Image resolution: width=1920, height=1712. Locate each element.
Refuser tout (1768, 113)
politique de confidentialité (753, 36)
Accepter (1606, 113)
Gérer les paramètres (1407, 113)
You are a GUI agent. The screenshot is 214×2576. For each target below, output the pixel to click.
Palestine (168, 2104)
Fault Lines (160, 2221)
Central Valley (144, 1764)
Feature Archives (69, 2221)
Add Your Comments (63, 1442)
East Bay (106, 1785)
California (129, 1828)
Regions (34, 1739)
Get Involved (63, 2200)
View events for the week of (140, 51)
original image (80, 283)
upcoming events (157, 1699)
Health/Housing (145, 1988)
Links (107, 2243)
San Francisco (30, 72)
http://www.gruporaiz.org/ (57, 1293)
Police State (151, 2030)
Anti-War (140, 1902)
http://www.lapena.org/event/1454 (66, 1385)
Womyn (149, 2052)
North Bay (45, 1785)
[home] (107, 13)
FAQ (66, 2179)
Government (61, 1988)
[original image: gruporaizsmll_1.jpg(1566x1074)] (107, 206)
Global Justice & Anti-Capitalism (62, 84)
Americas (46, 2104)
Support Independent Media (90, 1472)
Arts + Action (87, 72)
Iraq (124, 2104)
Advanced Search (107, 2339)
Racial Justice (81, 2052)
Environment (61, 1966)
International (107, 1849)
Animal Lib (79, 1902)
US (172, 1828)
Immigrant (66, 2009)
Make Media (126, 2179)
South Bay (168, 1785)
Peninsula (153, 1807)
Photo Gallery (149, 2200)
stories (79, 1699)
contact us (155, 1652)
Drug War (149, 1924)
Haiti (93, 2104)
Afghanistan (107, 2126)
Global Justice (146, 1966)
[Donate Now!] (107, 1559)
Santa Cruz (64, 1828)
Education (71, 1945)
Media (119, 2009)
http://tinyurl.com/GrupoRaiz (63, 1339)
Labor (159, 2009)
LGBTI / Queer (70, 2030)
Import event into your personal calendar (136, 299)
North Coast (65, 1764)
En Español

----

**ABOUT THIS EXERCISE**.
Retype, in the same exact form, the lines of the material above from the line holding "Environment (61, 1966)" through the line holding "Media (119, 2009)".

**ANSWER BELOW**.
Environment (61, 1966)
International (107, 1849)
Animal Lib (79, 1902)
US (172, 1828)
Immigrant (66, 2009)
Make Media (126, 2179)
South Bay (168, 1785)
Peninsula (153, 1807)
Photo Gallery (149, 2200)
stories (79, 1699)
contact us (155, 1652)
Drug War (149, 1924)
Haiti (93, 2104)
Afghanistan (107, 2126)
Global Justice (146, 1966)
[Donate Now!] (107, 1559)
Santa Cruz (64, 1828)
Education (71, 1945)
Media (119, 2009)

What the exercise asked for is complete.